• **Task requirements**
Each image should be skipped while the records are restated word for word.

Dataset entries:
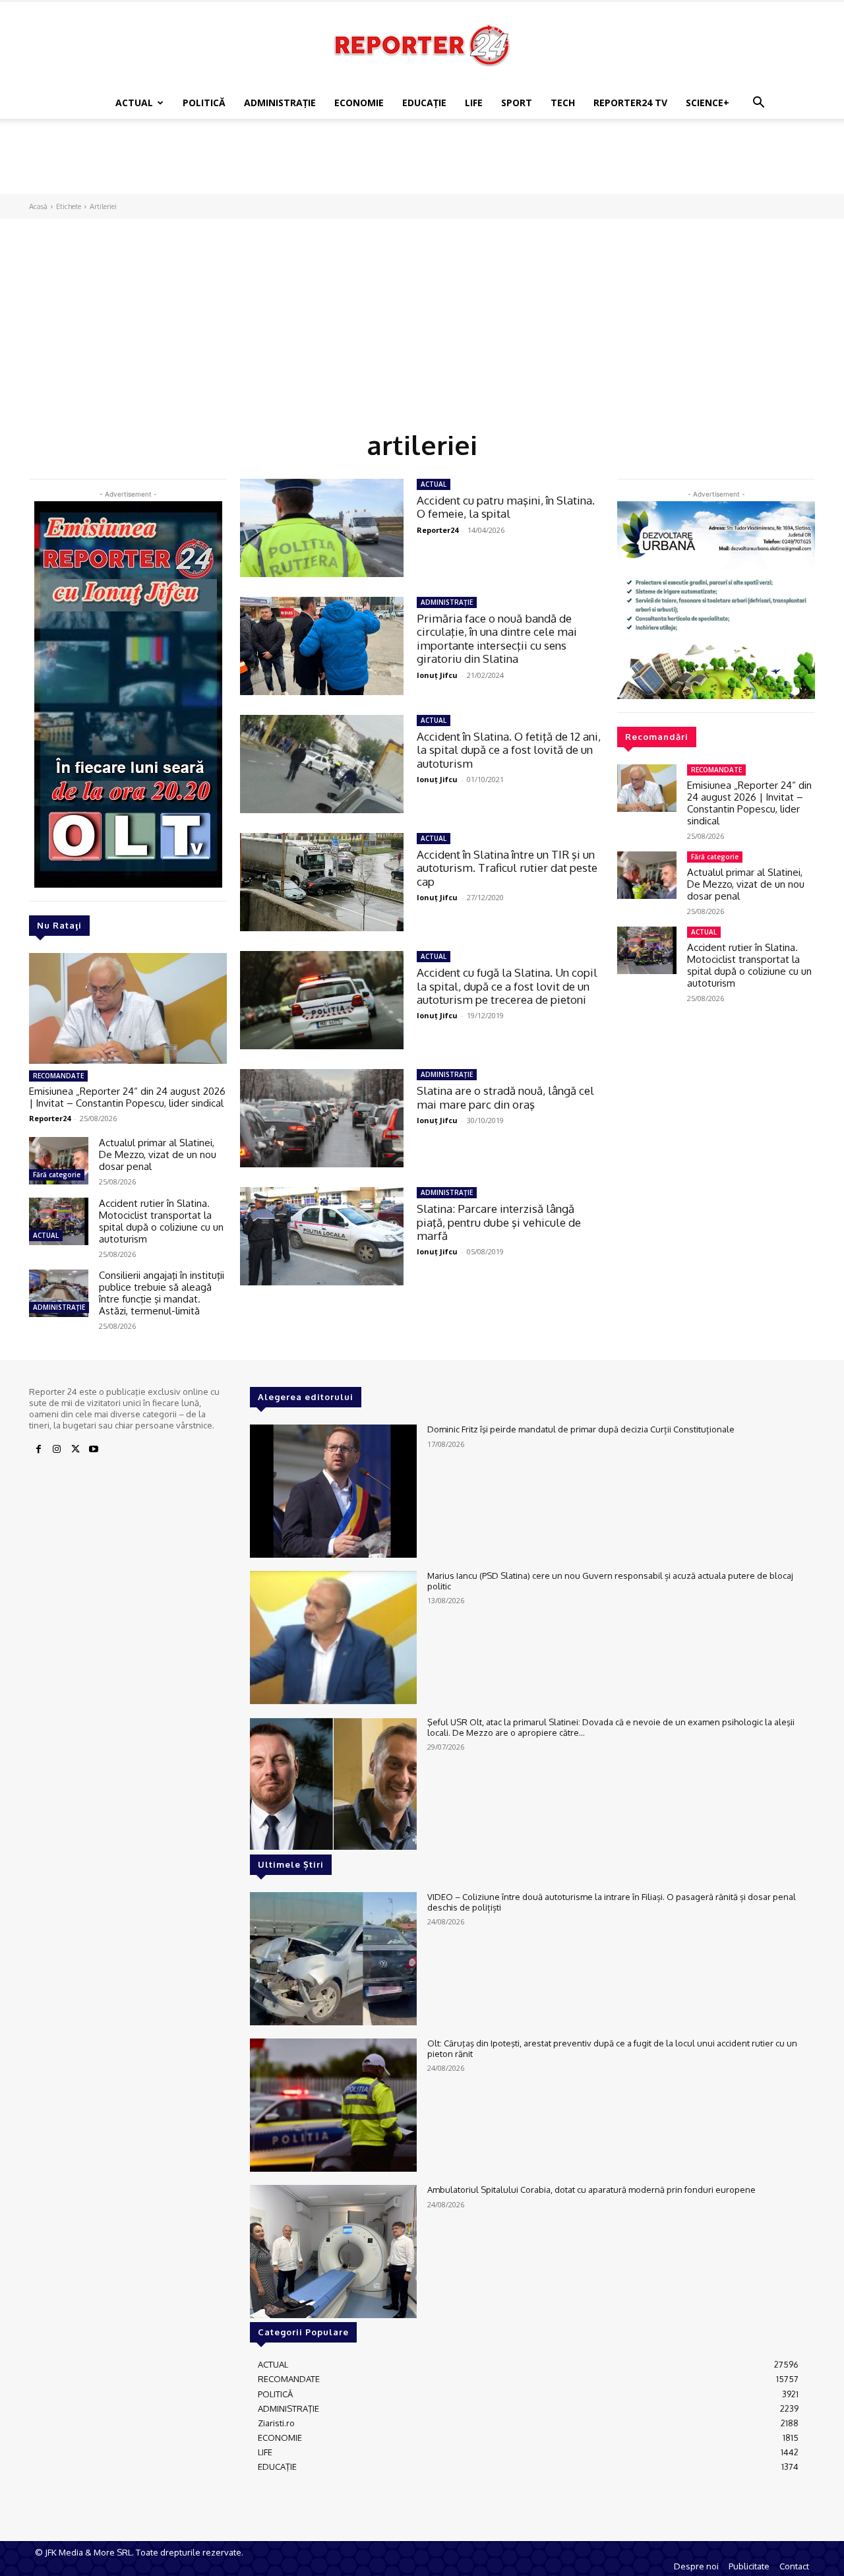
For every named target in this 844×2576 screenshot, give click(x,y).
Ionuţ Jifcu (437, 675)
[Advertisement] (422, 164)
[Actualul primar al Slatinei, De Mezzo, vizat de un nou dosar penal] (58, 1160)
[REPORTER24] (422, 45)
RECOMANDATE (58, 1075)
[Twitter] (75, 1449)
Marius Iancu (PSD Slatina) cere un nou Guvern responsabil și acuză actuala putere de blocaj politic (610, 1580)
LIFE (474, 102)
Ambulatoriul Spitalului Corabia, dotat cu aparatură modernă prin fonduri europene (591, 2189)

• **Response**
For every named target in this 844×2576 screenshot, give click(x,y).
Ionuţ Jifcu (437, 675)
[Advertisement] (422, 164)
[Actualul primar al Slatinei, De Mezzo, vizat de un nou dosar penal] (58, 1160)
[REPORTER24] (422, 45)
RECOMANDATE (58, 1075)
[Twitter] (75, 1449)
Marius Iancu (PSD Slatina) cere un nou Guvern responsabil și acuză actuala putere de blocaj politic (610, 1580)
LIFE (474, 102)
Ambulatoriul Spitalului Corabia, dotat cu aparatură modernă prin fonduri europene (591, 2189)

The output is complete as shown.